>> START Items
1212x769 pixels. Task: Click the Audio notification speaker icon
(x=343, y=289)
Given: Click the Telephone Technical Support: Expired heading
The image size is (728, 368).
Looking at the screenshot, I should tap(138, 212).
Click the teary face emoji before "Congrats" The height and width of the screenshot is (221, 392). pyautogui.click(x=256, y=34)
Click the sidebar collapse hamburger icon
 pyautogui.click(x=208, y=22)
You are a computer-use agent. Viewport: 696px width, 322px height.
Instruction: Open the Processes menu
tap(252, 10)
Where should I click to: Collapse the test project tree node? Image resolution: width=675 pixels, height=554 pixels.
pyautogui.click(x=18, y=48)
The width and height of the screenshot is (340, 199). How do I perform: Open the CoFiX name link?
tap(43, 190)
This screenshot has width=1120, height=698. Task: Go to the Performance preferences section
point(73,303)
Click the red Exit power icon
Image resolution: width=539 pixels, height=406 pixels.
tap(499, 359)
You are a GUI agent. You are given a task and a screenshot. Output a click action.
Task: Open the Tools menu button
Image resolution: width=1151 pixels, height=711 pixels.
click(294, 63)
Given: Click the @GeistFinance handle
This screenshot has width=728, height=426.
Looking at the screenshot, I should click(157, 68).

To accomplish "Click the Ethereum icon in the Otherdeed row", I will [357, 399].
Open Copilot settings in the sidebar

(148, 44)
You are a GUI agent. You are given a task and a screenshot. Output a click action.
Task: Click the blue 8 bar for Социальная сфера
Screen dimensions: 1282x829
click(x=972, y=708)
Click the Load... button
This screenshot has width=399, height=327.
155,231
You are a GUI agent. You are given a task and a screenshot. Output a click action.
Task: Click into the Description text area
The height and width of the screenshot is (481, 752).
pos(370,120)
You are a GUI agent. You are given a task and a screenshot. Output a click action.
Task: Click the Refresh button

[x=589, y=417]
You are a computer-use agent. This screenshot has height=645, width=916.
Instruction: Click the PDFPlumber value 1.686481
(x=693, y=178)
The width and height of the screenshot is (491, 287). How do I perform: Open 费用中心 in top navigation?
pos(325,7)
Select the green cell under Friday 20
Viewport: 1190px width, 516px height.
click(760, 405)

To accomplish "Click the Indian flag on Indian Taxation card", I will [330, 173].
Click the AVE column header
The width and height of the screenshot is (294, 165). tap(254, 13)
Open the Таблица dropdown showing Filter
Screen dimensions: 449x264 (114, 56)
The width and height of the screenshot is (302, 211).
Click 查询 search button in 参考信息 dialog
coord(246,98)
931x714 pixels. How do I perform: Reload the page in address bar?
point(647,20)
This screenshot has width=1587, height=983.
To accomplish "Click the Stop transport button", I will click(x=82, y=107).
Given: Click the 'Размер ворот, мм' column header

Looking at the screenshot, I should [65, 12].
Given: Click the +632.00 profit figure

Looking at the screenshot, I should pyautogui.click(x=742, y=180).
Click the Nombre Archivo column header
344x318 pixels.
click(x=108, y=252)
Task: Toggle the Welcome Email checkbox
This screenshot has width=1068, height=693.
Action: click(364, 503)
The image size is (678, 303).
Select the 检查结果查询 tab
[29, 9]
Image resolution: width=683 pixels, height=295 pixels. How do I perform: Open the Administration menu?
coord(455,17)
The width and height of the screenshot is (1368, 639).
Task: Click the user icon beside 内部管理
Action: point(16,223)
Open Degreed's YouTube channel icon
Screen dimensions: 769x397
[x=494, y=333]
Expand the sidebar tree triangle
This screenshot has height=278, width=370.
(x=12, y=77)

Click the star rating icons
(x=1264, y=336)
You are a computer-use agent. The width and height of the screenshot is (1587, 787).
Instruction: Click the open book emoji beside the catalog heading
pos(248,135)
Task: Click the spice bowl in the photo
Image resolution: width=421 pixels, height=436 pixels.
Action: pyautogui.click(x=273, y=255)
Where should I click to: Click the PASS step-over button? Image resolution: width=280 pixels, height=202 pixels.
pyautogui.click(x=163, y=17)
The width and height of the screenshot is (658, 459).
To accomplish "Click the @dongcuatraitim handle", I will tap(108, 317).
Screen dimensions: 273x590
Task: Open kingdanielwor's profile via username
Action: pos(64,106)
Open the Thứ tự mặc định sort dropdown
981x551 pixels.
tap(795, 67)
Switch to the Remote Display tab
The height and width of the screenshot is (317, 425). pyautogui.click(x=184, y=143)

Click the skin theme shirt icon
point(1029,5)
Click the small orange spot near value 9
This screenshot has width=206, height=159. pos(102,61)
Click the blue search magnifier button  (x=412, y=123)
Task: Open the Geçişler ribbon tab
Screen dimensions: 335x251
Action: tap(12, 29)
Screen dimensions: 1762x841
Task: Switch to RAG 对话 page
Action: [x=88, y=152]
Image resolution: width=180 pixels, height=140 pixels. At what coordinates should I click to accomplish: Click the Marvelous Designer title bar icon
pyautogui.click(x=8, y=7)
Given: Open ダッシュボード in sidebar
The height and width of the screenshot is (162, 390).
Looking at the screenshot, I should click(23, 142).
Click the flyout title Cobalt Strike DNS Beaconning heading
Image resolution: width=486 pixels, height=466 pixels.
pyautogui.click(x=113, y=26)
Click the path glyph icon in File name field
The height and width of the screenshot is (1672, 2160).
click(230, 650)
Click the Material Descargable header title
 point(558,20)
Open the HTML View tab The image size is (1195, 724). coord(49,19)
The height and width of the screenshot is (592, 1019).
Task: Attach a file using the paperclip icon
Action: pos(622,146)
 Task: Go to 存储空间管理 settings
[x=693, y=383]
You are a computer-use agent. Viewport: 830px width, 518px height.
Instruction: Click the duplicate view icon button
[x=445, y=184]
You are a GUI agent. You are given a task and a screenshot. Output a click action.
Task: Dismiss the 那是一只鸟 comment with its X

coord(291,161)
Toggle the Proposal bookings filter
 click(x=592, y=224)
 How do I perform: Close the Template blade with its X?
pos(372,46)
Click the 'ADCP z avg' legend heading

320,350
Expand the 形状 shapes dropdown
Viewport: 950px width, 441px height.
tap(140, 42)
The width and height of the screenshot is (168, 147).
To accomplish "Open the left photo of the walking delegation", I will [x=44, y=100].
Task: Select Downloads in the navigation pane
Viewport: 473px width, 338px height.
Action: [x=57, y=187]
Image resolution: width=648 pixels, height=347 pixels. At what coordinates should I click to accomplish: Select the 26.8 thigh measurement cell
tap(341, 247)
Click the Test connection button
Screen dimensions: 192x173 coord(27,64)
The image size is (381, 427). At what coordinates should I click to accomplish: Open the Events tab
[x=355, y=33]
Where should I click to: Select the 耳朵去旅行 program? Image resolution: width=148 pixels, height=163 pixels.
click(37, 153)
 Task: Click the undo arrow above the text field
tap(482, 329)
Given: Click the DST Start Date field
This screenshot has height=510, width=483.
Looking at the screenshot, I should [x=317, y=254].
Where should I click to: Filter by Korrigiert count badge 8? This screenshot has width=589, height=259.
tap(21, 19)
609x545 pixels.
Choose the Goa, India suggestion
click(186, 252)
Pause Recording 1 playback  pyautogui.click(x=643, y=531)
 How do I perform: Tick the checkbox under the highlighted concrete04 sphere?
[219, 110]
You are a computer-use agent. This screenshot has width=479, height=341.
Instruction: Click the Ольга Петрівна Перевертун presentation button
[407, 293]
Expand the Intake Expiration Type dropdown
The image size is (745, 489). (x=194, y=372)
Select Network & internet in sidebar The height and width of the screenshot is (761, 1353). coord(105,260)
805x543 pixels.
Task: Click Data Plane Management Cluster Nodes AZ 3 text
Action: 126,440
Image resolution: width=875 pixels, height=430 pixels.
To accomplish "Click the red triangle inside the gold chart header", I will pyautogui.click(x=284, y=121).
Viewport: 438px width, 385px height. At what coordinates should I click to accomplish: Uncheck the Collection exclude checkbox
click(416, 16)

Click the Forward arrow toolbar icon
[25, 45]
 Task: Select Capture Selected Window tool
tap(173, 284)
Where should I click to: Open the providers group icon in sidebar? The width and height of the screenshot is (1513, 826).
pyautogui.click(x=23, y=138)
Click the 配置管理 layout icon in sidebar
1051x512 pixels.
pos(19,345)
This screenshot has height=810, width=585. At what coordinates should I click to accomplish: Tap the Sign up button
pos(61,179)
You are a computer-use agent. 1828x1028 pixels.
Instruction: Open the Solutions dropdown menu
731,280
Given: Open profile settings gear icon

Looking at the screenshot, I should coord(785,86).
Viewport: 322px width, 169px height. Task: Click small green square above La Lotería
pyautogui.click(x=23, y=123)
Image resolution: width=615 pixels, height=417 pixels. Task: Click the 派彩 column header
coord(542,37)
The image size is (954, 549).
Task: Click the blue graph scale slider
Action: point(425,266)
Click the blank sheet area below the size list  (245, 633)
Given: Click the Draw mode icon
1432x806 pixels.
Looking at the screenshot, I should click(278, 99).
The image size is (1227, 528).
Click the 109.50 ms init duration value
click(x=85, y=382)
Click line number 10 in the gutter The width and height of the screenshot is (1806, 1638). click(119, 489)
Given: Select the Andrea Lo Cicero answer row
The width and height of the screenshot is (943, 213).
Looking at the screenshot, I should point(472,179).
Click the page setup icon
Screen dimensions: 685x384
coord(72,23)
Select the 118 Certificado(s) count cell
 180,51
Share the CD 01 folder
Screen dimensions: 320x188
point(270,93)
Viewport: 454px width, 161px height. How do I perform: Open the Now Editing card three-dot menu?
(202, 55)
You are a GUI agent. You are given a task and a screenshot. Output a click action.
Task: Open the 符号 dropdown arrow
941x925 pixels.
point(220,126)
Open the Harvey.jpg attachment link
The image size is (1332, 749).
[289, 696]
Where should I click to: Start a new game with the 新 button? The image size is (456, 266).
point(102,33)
>> END Items
▶ Requirement: Copy the material from the line with "Image resolution: width=683" to the line with "Screen dimensions: 769x397", switching "Administration" for "Settings" and keeping everything else the same.

▶ Solution for this exercise:
Image resolution: width=683 pixels, height=295 pixels. How do I perform: Open the Settings menu?
coord(455,17)
The width and height of the screenshot is (1368, 639).
Task: Click the user icon beside 内部管理
Action: point(16,223)
Open Degreed's YouTube channel icon
Screen dimensions: 769x397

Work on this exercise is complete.